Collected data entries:

⁂

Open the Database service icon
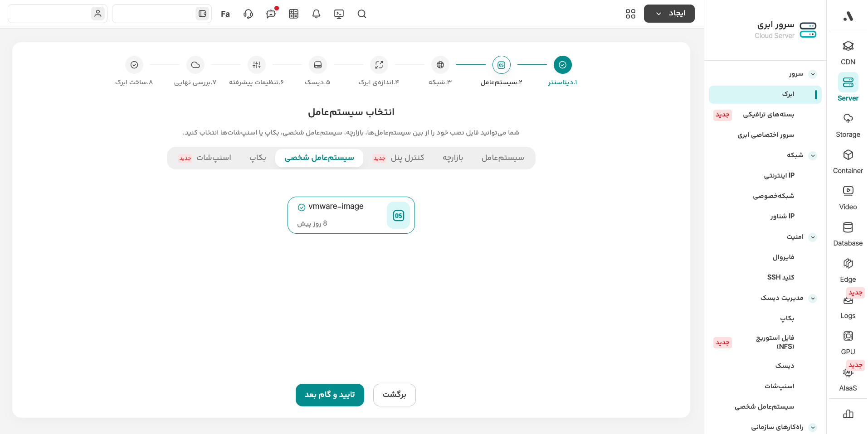The image size is (868, 434). pos(848,233)
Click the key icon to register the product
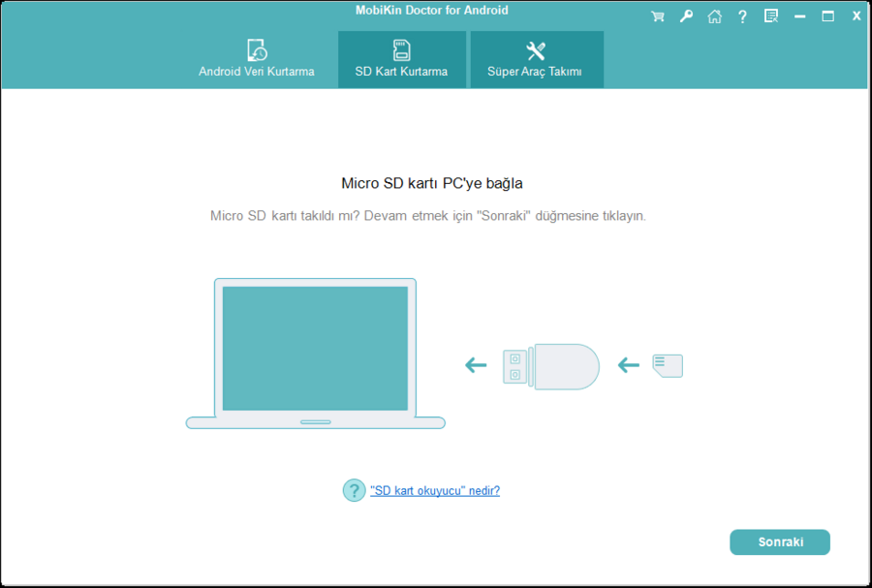872x588 pixels. [x=686, y=15]
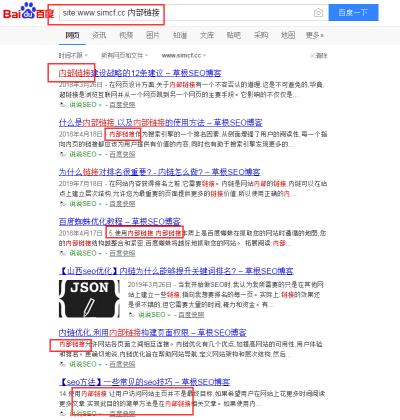
Task: Open the 时间不限 time filter dropdown
Action: (73, 55)
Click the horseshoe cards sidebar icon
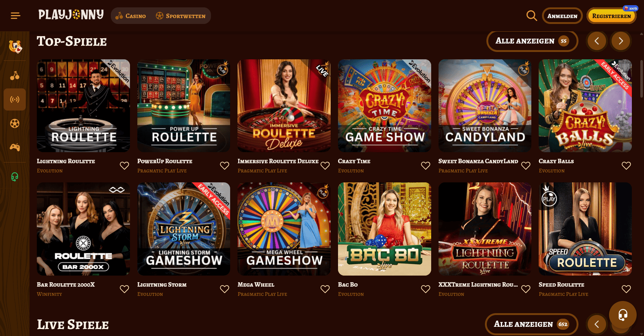The height and width of the screenshot is (336, 644). pos(15,46)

⁂

What the task requires:
Without the pictures, retype exactly the lines from the one that holds "Click the key icon to register the product" to the last line of the data above, both of them included.

Task output:
Click the key icon to register the product
872x588 pixels. [x=686, y=15]
Task: Open the 时间不限 time filter dropdown
Action: (73, 55)
Click the horseshoe cards sidebar icon
The height and width of the screenshot is (336, 644). pos(15,46)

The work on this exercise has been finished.